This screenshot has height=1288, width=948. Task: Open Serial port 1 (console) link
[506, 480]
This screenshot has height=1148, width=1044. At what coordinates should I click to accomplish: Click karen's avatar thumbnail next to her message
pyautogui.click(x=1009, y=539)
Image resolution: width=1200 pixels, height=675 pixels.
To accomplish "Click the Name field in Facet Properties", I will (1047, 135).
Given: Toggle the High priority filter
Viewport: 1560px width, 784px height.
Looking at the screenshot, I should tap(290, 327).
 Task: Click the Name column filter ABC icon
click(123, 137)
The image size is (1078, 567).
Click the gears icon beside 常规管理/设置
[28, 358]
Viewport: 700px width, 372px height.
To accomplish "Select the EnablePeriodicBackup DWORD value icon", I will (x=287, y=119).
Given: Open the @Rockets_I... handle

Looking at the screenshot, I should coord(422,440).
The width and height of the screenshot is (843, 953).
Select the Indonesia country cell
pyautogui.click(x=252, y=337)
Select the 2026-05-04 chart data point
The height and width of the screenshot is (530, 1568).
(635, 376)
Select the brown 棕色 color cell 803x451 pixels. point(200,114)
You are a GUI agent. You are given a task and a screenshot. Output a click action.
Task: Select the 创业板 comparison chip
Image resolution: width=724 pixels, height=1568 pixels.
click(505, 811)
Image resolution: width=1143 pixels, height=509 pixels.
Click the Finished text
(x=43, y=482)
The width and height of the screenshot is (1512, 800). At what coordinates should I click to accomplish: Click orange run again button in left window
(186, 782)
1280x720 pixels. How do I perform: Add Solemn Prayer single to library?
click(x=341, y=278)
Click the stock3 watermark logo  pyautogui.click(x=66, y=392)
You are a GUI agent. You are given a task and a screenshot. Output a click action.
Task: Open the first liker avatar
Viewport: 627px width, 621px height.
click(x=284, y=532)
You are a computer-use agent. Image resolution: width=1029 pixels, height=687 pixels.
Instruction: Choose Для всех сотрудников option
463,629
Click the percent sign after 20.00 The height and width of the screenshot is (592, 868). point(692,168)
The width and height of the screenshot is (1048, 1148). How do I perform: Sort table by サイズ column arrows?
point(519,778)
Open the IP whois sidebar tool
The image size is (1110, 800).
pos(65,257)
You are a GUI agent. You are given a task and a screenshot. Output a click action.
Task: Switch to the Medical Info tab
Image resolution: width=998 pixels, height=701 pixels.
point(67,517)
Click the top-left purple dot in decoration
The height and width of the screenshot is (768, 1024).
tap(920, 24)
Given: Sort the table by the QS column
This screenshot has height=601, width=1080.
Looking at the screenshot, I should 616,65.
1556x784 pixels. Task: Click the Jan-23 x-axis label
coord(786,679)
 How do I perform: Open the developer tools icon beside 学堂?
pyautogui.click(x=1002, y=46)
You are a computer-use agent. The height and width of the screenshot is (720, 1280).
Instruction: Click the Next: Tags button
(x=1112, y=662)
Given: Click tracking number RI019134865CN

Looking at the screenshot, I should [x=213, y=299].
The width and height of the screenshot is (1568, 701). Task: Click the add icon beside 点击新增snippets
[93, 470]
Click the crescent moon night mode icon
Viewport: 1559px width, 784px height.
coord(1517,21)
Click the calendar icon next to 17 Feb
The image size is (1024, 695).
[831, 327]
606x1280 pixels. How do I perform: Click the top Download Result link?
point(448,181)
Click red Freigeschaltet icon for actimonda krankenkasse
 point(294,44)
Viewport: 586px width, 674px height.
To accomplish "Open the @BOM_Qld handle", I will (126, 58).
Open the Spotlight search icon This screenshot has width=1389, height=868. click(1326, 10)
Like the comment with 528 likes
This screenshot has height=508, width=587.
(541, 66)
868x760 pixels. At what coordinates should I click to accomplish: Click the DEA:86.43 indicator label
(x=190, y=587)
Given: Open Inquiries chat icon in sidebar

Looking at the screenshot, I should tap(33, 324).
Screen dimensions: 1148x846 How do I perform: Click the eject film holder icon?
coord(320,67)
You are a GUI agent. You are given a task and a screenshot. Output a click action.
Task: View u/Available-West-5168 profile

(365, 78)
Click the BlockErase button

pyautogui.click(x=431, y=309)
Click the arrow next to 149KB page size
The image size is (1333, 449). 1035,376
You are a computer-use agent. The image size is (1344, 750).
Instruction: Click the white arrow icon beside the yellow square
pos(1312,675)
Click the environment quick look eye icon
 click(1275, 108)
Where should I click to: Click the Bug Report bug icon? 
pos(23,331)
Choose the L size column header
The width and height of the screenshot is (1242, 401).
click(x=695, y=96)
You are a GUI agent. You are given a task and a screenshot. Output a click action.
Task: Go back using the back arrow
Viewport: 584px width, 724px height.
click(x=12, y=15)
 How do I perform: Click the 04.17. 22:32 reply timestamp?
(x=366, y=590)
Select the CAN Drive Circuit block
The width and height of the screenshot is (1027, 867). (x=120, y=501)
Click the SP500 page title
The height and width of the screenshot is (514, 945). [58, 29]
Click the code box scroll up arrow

## Your task
Format every line above as a JSON list of strings, one string per line, omitting blank lines.

## Exercise output
[
  "This screenshot has height=1288, width=948. Task: Open Serial port 1 (console) link",
  "[506, 480]",
  "This screenshot has height=1148, width=1044. At what coordinates should I click to accomplish: Click karen's avatar thumbnail next to her message",
  "pyautogui.click(x=1009, y=539)",
  "Image resolution: width=1200 pixels, height=675 pixels.",
  "To accomplish \"Click the Name field in Facet Properties\", I will (1047, 135).",
  "Given: Toggle the High priority filter",
  "Viewport: 1560px width, 784px height.",
  "Looking at the screenshot, I should tap(290, 327).",
  " Task: Click the Name column filter ABC icon",
  "click(123, 137)",
  "The image size is (1078, 567).",
  "Click the gears icon beside 常规管理/设置",
  "[28, 358]",
  "Viewport: 700px width, 372px height.",
  "To accomplish \"Select the EnablePeriodicBackup DWORD value icon\", I will (x=287, y=119).",
  "Given: Open the @Rockets_I... handle",
  "Looking at the screenshot, I should coord(422,440).",
  "The width and height of the screenshot is (843, 953).",
  "Select the Indonesia country cell",
  "pyautogui.click(x=252, y=337)",
  "Select the 2026-05-04 chart data point",
  "The height and width of the screenshot is (530, 1568).",
  "(635, 376)",
  "Select the brown 棕色 color cell 803x451 pixels. point(200,114)",
  "You are a GUI agent. You are given a task and a screenshot. Output a click action.",
  "Task: Select the 创业板 comparison chip",
  "Image resolution: width=724 pixels, height=1568 pixels.",
  "click(505, 811)",
  "Image resolution: width=1143 pixels, height=509 pixels.",
  "Click the Finished text",
  "(x=43, y=482)",
  "The width and height of the screenshot is (1512, 800). At what coordinates should I click to accomplish: Click orange run again button in left window",
  "(186, 782)",
  "1280x720 pixels. How do I perform: Add Solemn Prayer single to library?",
  "click(x=341, y=278)",
  "Click the stock3 watermark logo  pyautogui.click(x=66, y=392)",
  "You are a GUI agent. You are given a task and a screenshot. Output a click action.",
  "Task: Open the first liker avatar",
  "Viewport: 627px width, 621px height.",
  "click(x=284, y=532)",
  "You are a computer-use agent. Image resolution: width=1029 pixels, height=687 pixels.",
  "Instruction: Choose Для всех сотрудников option",
  "463,629",
  "Click the percent sign after 20.00 The height and width of the screenshot is (592, 868). point(692,168)",
  "The width and height of the screenshot is (1048, 1148). How do I perform: Sort table by サイズ column arrows?",
  "point(519,778)",
  "Open the IP whois sidebar tool",
  "The image size is (1110, 800).",
  "pos(65,257)",
  "You are a GUI agent. You are given a task and a screenshot. Output a click action.",
  "Task: Switch to the Medical Info tab",
  "Image resolution: width=998 pixels, height=701 pixels.",
  "point(67,517)",
  "Click the top-left purple dot in decoration",
  "The height and width of the screenshot is (768, 1024).",
  "tap(920, 24)",
  "Given: Sort the table by the QS column",
  "This screenshot has height=601, width=1080.",
  "Looking at the screenshot, I should 616,65.",
  "1556x784 pixels. Task: Click the Jan-23 x-axis label",
  "coord(786,679)",
  " How do I perform: Open the developer tools icon beside 学堂?",
  "pyautogui.click(x=1002, y=46)",
  "You are a computer-use agent. The height and width of the screenshot is (720, 1280).",
  "Instruction: Click the Next: Tags button",
  "(x=1112, y=662)",
  "Given: Click tracking number RI019134865CN",
  "Looking at the screenshot, I should [x=213, y=299].",
  "The width and height of the screenshot is (1568, 701). Task: Click the add icon beside 点击新增snippets",
  "[93, 470]",
  "Click the crescent moon night mode icon",
  "Viewport: 1559px width, 784px height.",
  "coord(1517,21)",
  "Click the calendar icon next to 17 Feb",
  "The image size is (1024, 695).",
  "[831, 327]",
  "606x1280 pixels. How do I perform: Click the top Download Result link?",
  "point(448,181)",
  "Click red Freigeschaltet icon for actimonda krankenkasse",
  " point(294,44)",
  "Viewport: 586px width, 674px height.",
  "To accomplish \"Open the @BOM_Qld handle\", I will (126, 58).",
  "Open the Spotlight search icon This screenshot has width=1389, height=868. click(1326, 10)",
  "Like the comment with 528 likes",
  "This screenshot has height=508, width=587.",
  "(541, 66)",
  "868x760 pixels. At what coordinates should I click to accomplish: Click the DEA:86.43 indicator label",
  "(x=190, y=587)",
  "Given: Open Inquiries chat icon in sidebar",
  "Looking at the screenshot, I should tap(33, 324).",
  "Screen dimensions: 1148x846 How do I perform: Click the eject film holder icon?",
  "coord(320,67)",
  "You are a GUI agent. You are given a task and a screenshot. Output a click action.",
  "Task: View u/Available-West-5168 profile",
  "(365, 78)",
  "Click the BlockErase button",
  "pyautogui.click(x=431, y=309)",
  "Click the arrow next to 149KB page size",
  "The image size is (1333, 449). 1035,376",
  "You are a computer-use agent. The image size is (1344, 750).",
  "Instruction: Click the white arrow icon beside the yellow square",
  "pos(1312,675)",
  "Click the environment quick look eye icon",
  " click(1275, 108)",
  "Where should I click to: Click the Bug Report bug icon? ",
  "pos(23,331)",
  "Choose the L size column header",
  "The width and height of the screenshot is (1242, 401).",
  "click(x=695, y=96)",
  "You are a GUI agent. You are given a task and a screenshot. Output a click action.",
  "Task: Go back using the back arrow",
  "Viewport: 584px width, 724px height.",
  "click(x=12, y=15)",
  " How do I perform: Click the 04.17. 22:32 reply timestamp?",
  "(x=366, y=590)",
  "Select the CAN Drive Circuit block",
  "The width and height of the screenshot is (1027, 867). (x=120, y=501)",
  "Click the SP500 page title",
  "The height and width of the screenshot is (514, 945). [58, 29]",
  "Click the code box scroll up arrow"
]